El hombre de 46 años ha firmado un contrato de cuatro años que lo mantendrá al mando hasta la Eurocopa 2028 y el Mundial 2030, convirtiéndose en el primer entrenador no neerlandés de la selección nacional desde que el austriaco Ernst Happel renunció en 1978.
El nombramiento pone fin a una búsqueda que comenzó cuando Ronald Koeman renunció tras la eliminación de los Países Bajos en los octavos de final ante Marruecos en el Mundial de este verano.
"Considero un gran honor convertirme en el entrenador de la selección nacional de los Países Bajos", dijo Xavi. "Como alguien que recibió su formación en la academia del Barca, con fuertes influencias de Johan Cruyff y Rinus Michels, entre otros, siento una conexión especial con el fútbol neerlandés.

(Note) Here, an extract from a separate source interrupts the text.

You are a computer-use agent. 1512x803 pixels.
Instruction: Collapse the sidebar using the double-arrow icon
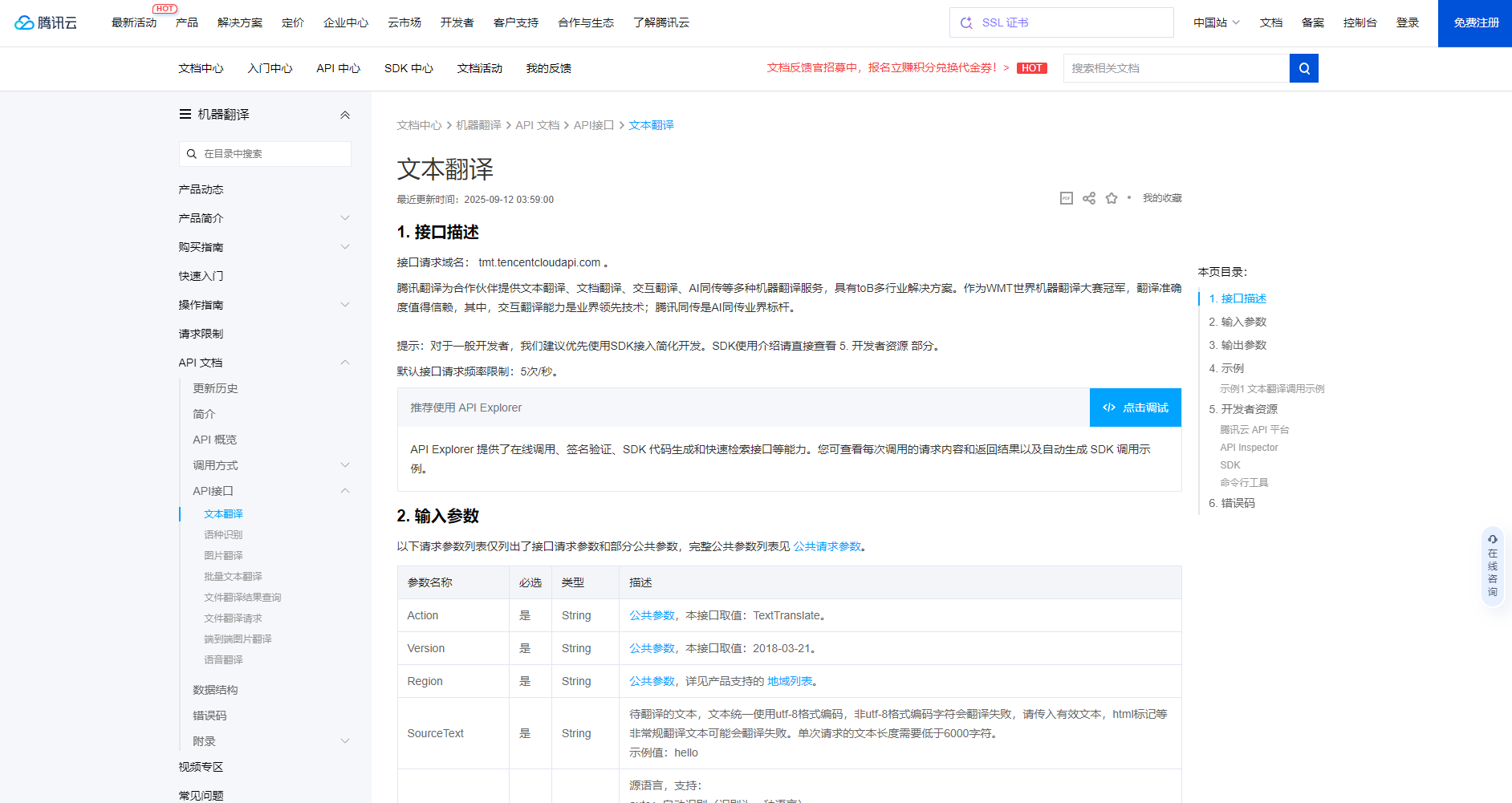(345, 115)
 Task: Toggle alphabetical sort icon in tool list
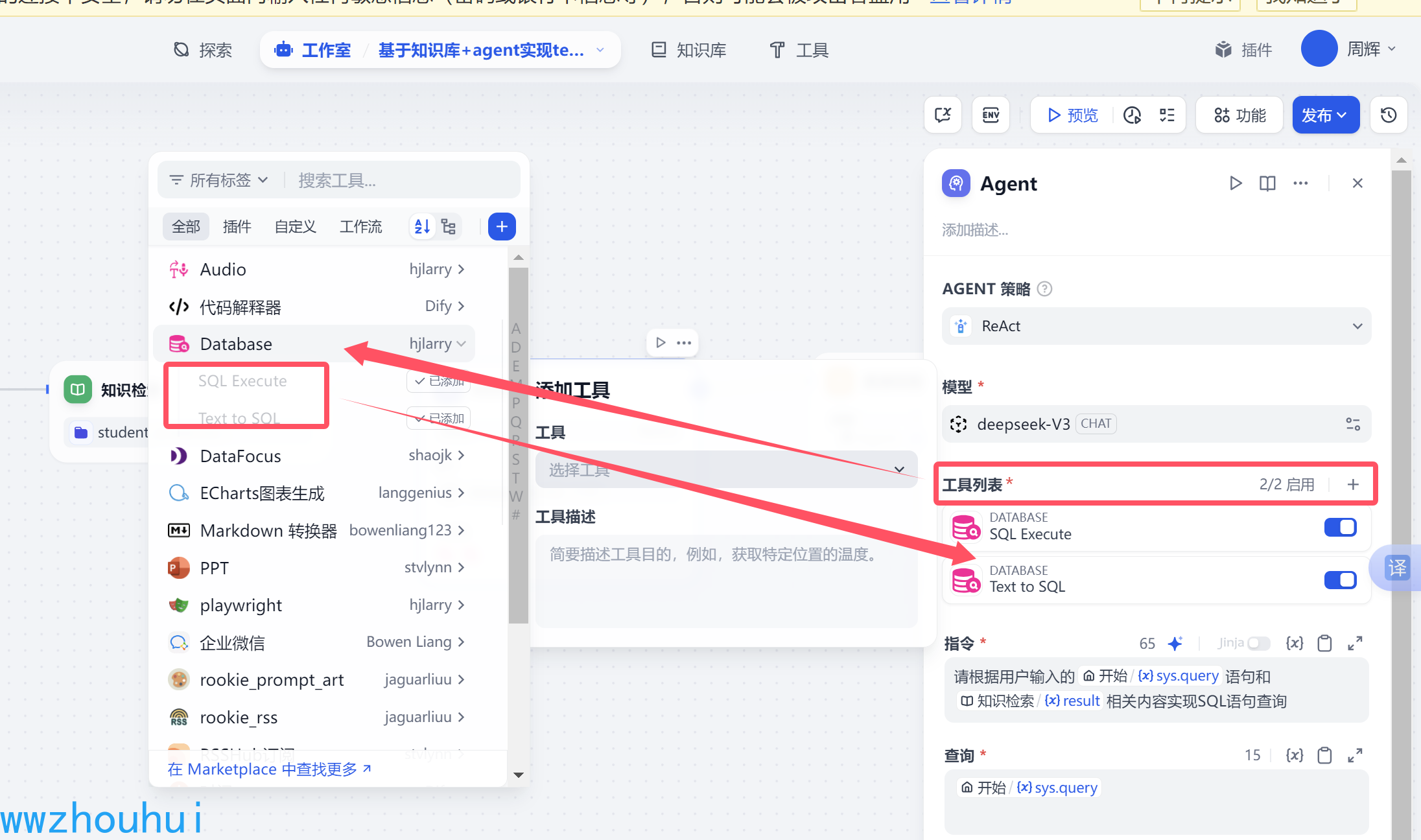(x=422, y=227)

"Se podría decir que soy en parte un hijo del fútbol neerlandés. Otros grandes entrenadores, especialmente Louis van Gaal, bajo quien hice mi debut en el Barca, y Frank Rijkaard, también jugaron un papel importante en mi formación como jugador y entrenador."

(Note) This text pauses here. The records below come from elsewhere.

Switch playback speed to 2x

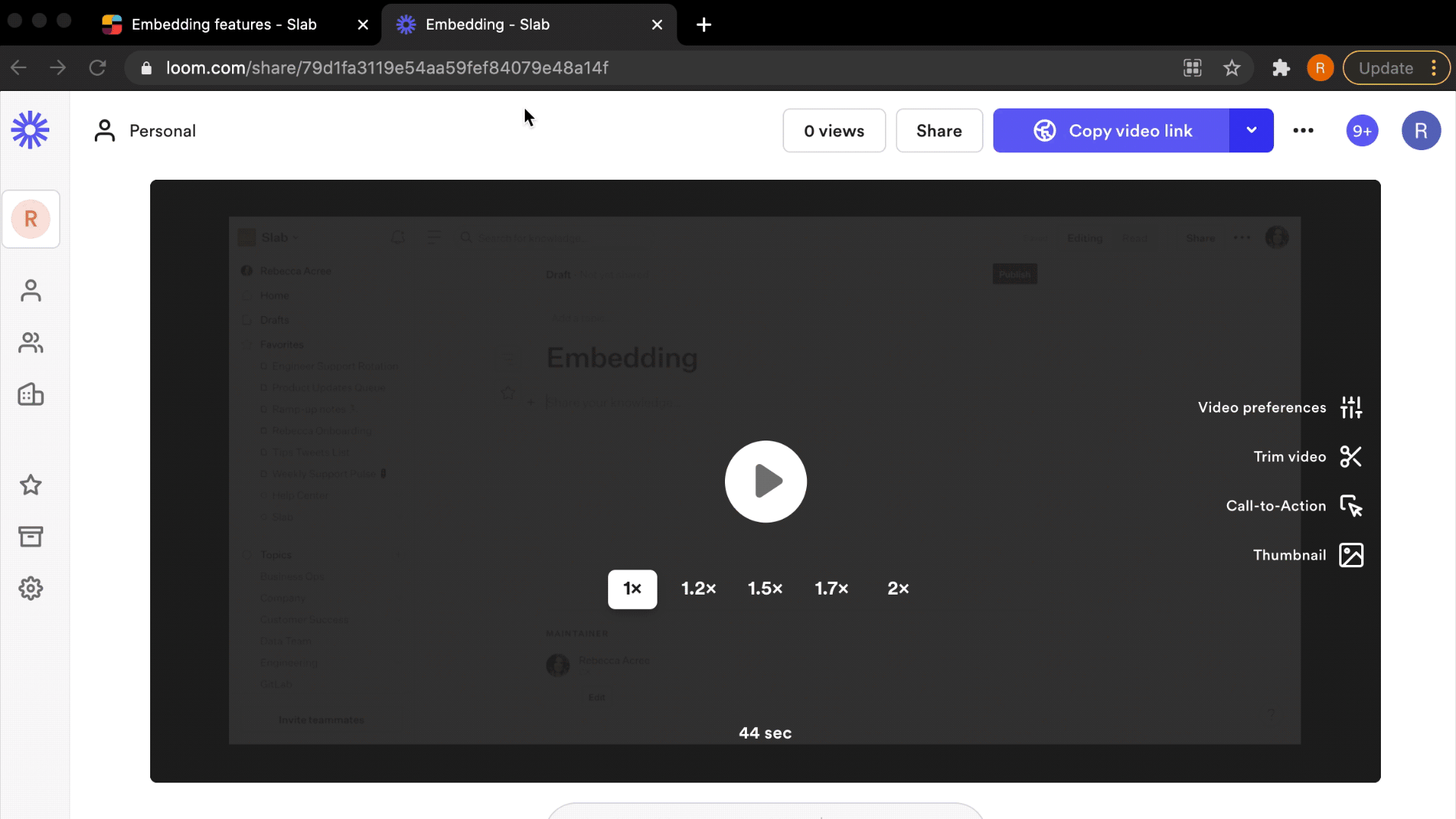(898, 588)
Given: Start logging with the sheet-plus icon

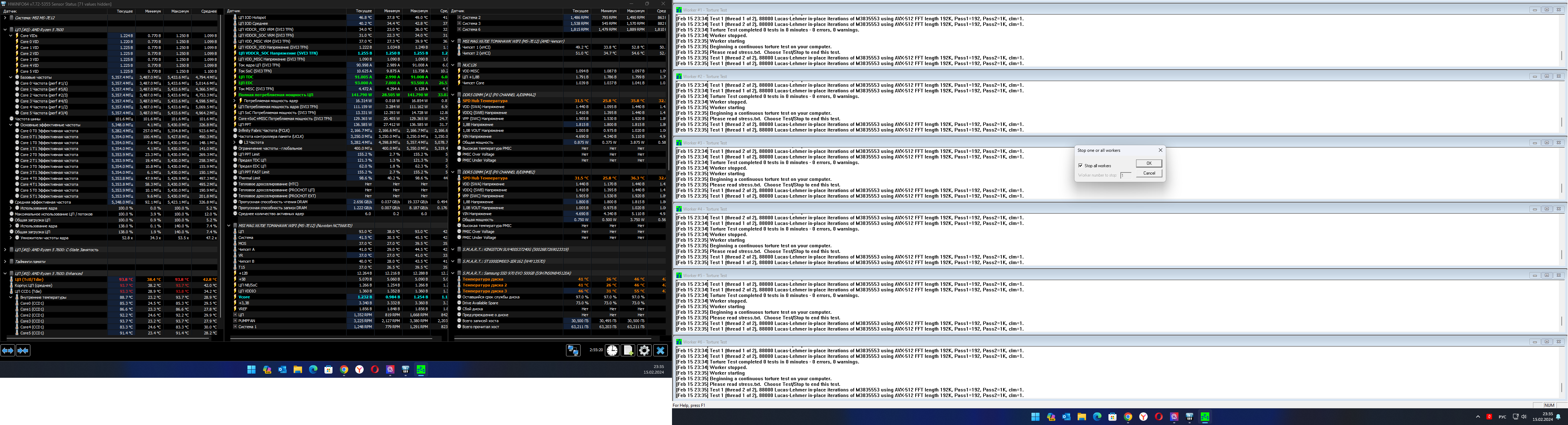Looking at the screenshot, I should pyautogui.click(x=628, y=350).
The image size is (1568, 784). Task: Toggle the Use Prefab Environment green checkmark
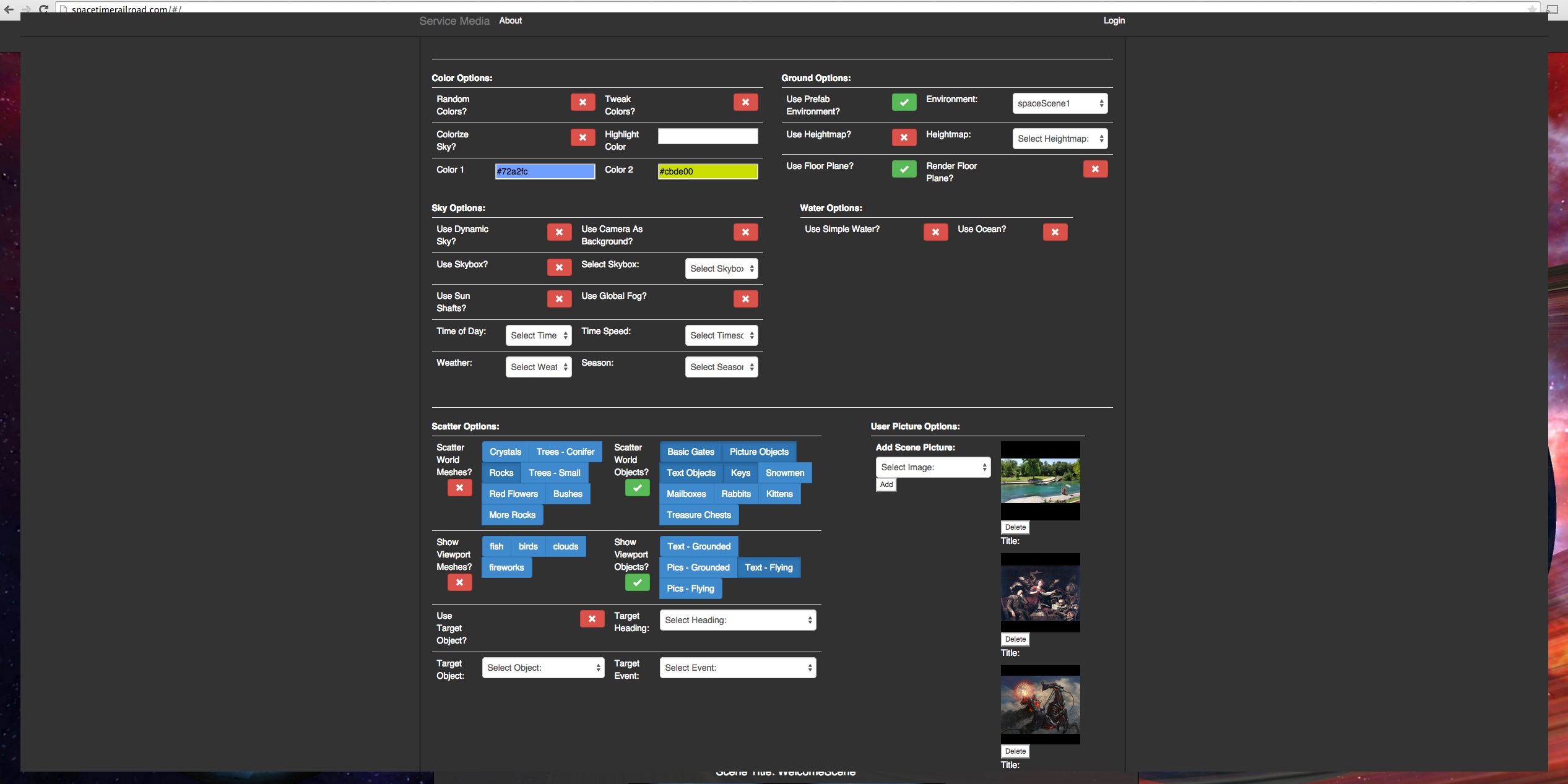pos(904,103)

El camino de Xavi hacia el puesto no fue sencillo. El exentrenador del Liverpool, Arne Slot, había mantenido conversaciones con la Real Asociación Neerlandesa de Fútbol sobre la vacante, pero confirmó que se había retirado porque quiere que su próximo rol sea en el fútbol de clubes, mientras que también se informó que Roberto Martínez había discutido la posición antes de que esas conversaciones no progresaran.
Los Países Bajos finalmente recurrieron a Xavi, cuya única experiencia previa como entrenador más allá de Al-Sadd fue en el Barcelona, donde ganó un título de La Liga en su primera temporada completa al mando tras su nombramiento en noviembre de 2021, antes de abandonar el club en 2024.
Xavi, quien ganó tres trofeos internacionales durante una carrera como jugador construida en el Barcelona, fue parte del equipo de España que venció a los Países Bajos en la final de la Copa del Mundo 2010, lo que añade una capa adicional de historia a su nombramiento.
Asumirá su primer partido contra la Alemania de Jurgen Klopp en la Liga de Naciones el 24 de septiembre, un encuentro que ofrecerá una primera indicación inmediata de cuán rápido puede imponer sus ideas en una selección neerlandesa que aún busca dirección tras un verano decepcionante en América del Norte.